Segment Start: INFORMATION

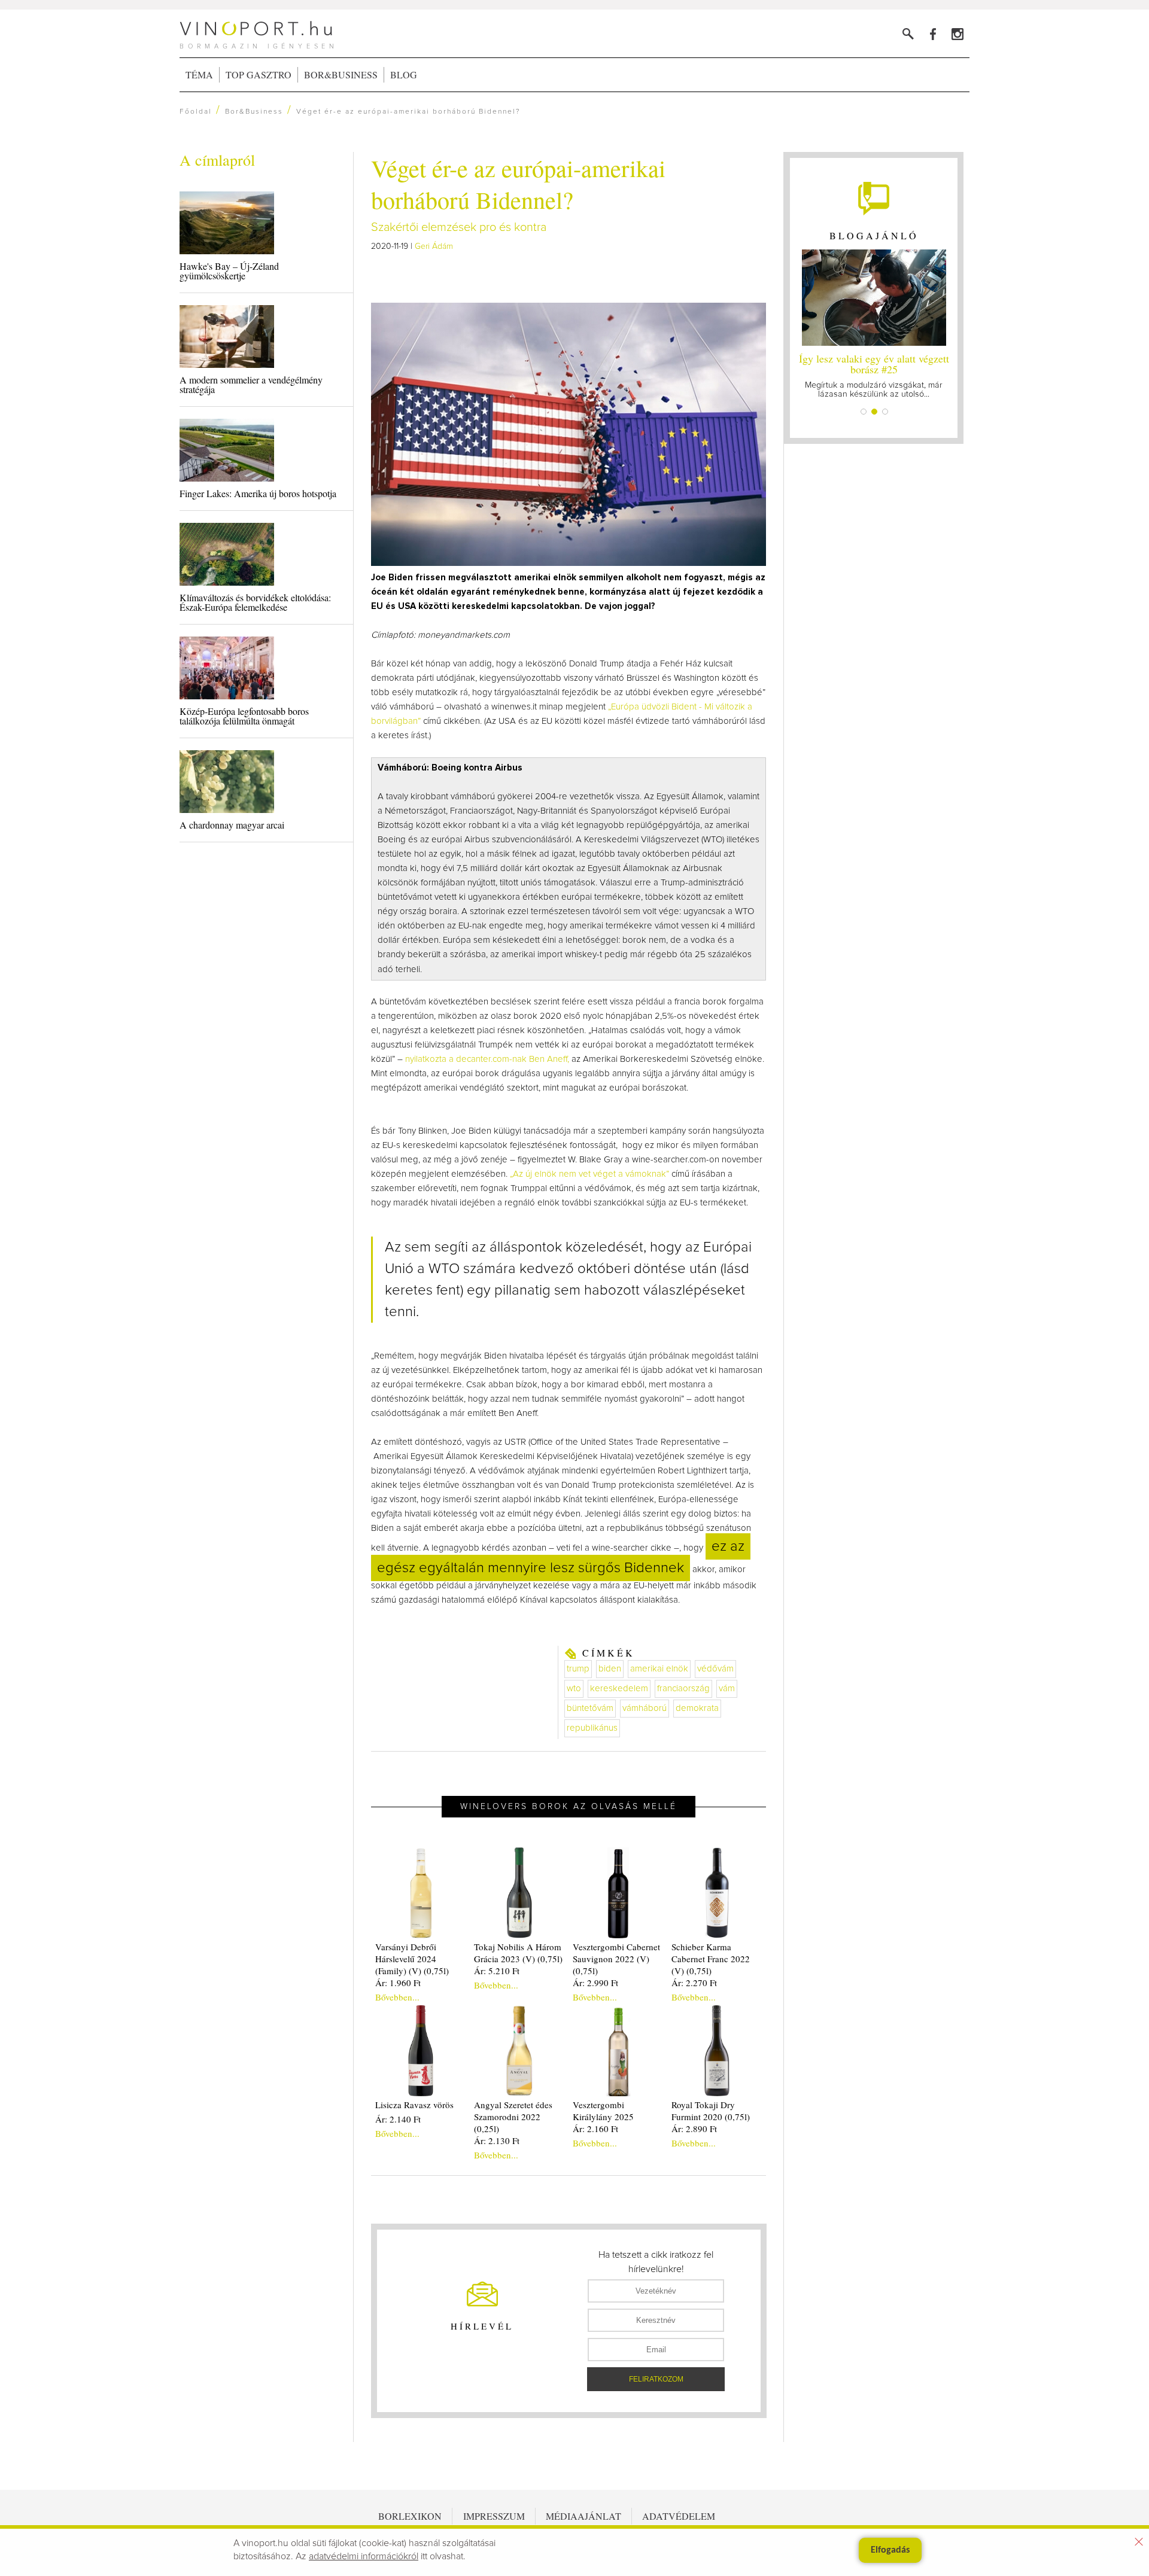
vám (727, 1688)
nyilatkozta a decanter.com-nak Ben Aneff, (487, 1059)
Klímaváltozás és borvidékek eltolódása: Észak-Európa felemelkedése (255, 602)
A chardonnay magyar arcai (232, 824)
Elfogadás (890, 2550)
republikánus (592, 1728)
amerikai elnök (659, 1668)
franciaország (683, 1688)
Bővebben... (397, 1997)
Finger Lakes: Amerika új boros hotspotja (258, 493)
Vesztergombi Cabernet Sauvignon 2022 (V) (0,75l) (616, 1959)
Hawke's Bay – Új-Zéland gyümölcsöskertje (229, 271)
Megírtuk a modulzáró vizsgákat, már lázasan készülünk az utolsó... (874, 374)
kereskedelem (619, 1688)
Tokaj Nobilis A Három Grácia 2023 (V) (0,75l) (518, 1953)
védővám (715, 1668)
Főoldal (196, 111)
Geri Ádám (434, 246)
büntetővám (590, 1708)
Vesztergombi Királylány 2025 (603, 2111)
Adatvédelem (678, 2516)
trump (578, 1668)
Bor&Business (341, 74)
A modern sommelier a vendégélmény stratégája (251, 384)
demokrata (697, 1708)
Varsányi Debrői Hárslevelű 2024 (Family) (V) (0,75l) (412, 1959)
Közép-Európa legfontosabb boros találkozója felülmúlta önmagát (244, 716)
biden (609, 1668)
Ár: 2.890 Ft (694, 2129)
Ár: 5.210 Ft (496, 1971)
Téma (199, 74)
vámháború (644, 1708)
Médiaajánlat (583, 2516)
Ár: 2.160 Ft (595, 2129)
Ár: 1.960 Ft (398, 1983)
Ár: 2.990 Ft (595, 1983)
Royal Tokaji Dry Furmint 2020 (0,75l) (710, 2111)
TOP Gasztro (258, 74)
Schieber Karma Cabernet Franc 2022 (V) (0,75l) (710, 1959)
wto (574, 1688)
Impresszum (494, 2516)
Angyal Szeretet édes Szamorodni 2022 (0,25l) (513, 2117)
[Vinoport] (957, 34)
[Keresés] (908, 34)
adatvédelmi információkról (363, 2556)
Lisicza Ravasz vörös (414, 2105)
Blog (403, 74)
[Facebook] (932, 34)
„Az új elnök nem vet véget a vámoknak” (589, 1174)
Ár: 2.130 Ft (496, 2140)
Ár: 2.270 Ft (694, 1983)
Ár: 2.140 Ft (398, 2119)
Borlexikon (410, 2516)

Segment End: INFORMATION
Segment Start: INFORMATION

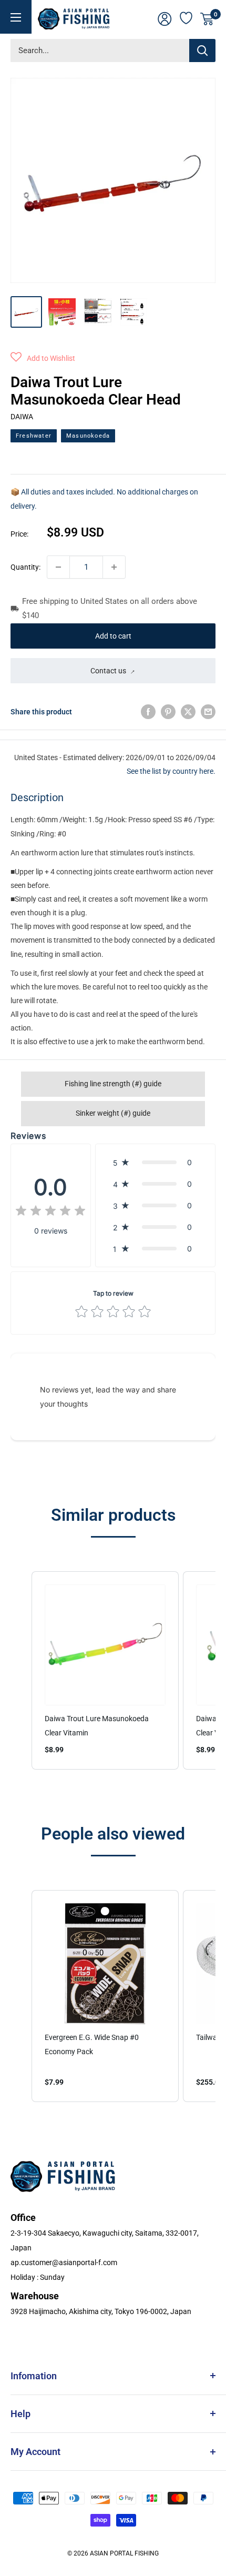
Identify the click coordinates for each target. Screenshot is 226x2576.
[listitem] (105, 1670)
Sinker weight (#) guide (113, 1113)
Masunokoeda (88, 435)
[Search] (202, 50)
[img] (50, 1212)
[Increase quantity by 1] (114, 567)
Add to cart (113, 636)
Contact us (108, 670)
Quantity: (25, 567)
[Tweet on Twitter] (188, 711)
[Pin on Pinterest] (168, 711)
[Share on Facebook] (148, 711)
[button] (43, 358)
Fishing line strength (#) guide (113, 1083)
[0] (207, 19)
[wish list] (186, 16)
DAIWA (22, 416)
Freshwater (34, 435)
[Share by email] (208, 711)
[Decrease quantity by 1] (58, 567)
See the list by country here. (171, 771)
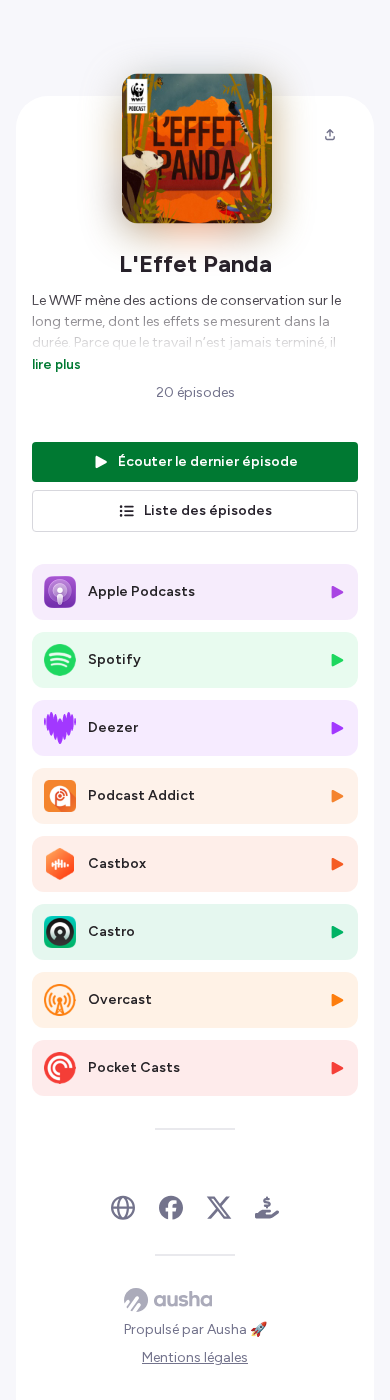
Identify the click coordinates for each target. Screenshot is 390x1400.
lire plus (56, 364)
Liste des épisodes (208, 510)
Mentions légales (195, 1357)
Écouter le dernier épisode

Segment End: INFORMATION
Segment Start: INFORMATION

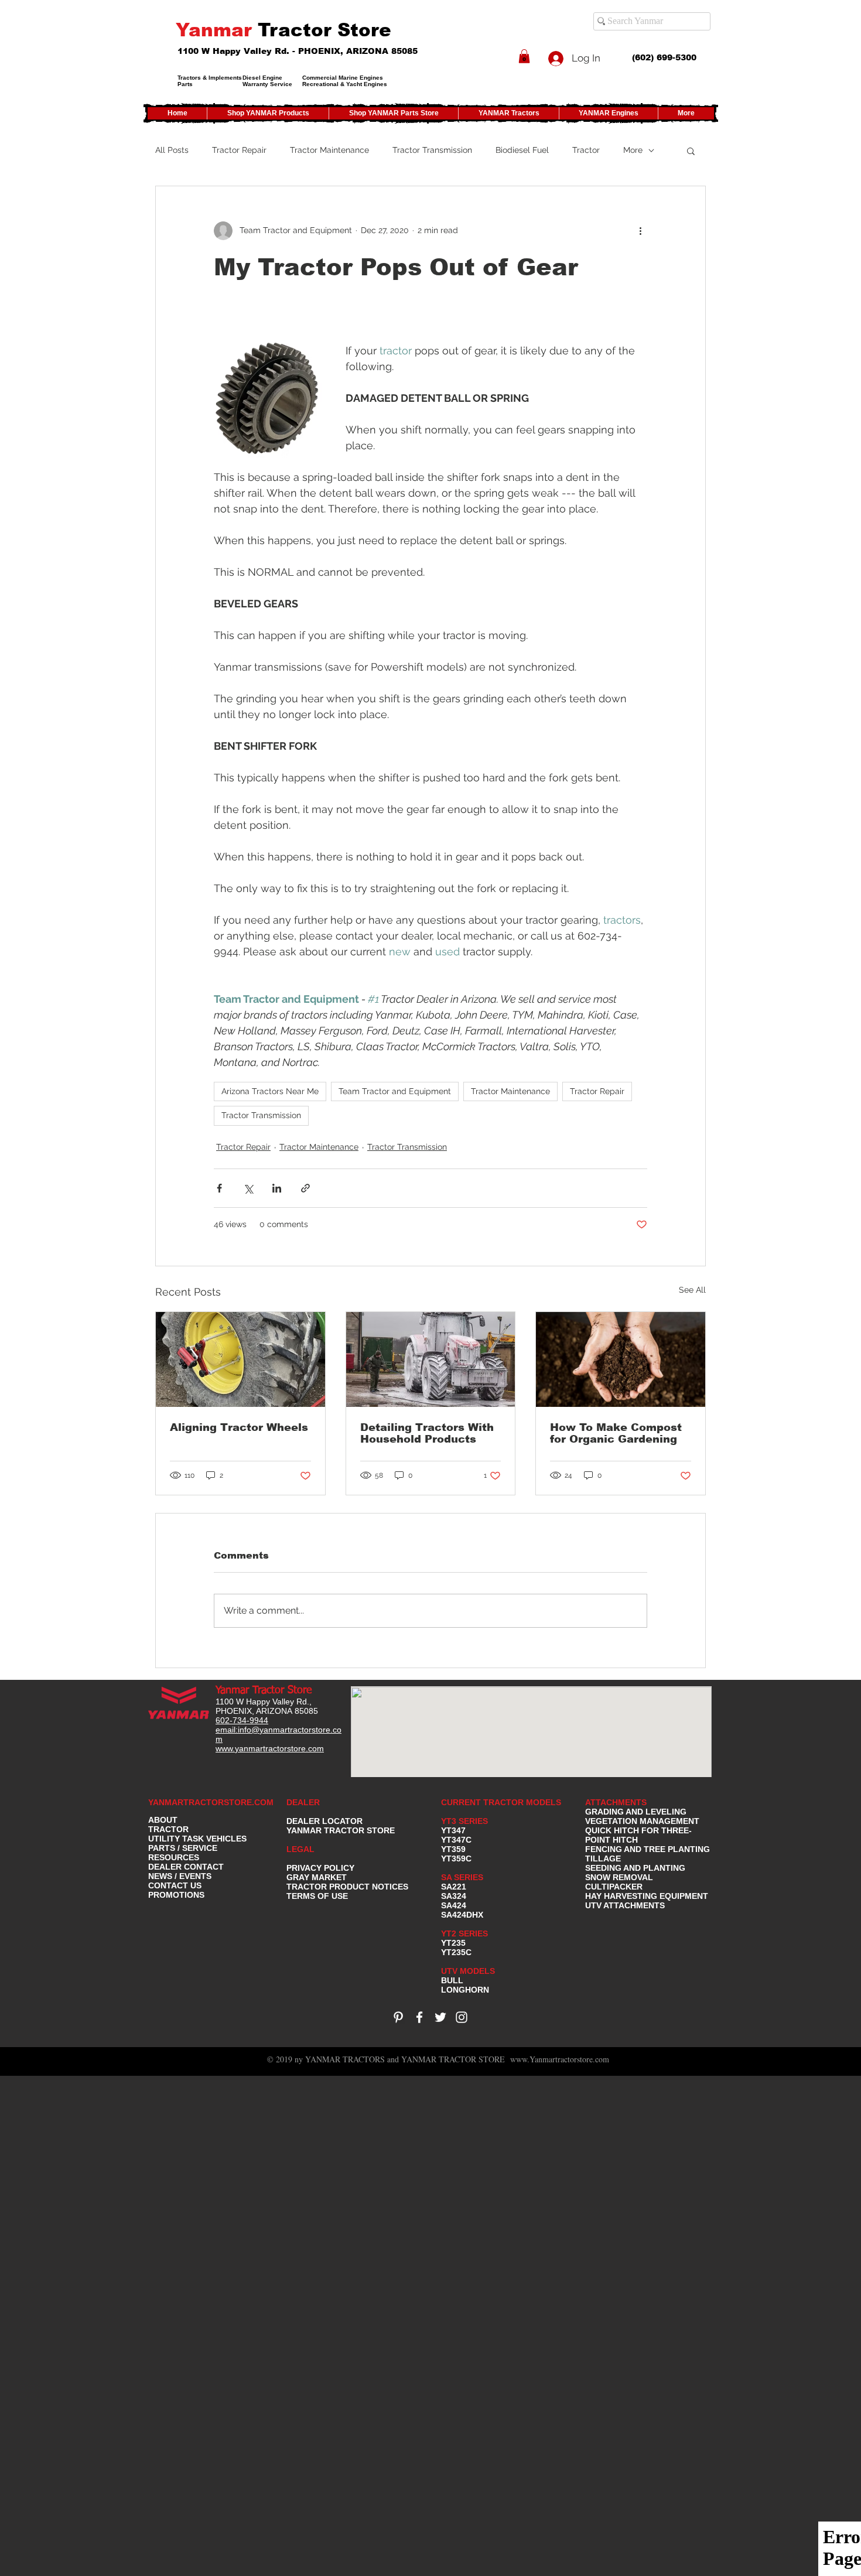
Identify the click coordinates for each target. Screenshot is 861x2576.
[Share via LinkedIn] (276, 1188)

Segment End: INFORMATION

### TASK TO COMPLETE
Among the entries above, find the line with "amerikai elnök (659, 1668)" and the line with "Főoldal (196, 111)"; give again exactly these two lines and all lines between them.

### OUTPUT BELOW
amerikai elnök (659, 1668)
franciaország (683, 1688)
Bővebben... (397, 1997)
Finger Lakes: Amerika új boros hotspotja (258, 493)
Vesztergombi Cabernet Sauvignon 2022 (V) (0,75l) (616, 1959)
Hawke's Bay – Új-Zéland gyümölcsöskertje (229, 271)
Megírtuk a modulzáró vizsgákat, már lázasan készülünk az utolsó... (874, 374)
kereskedelem (619, 1688)
Tokaj Nobilis A Három Grácia 2023 (V) (0,75l) (518, 1953)
védővám (715, 1668)
Főoldal (196, 111)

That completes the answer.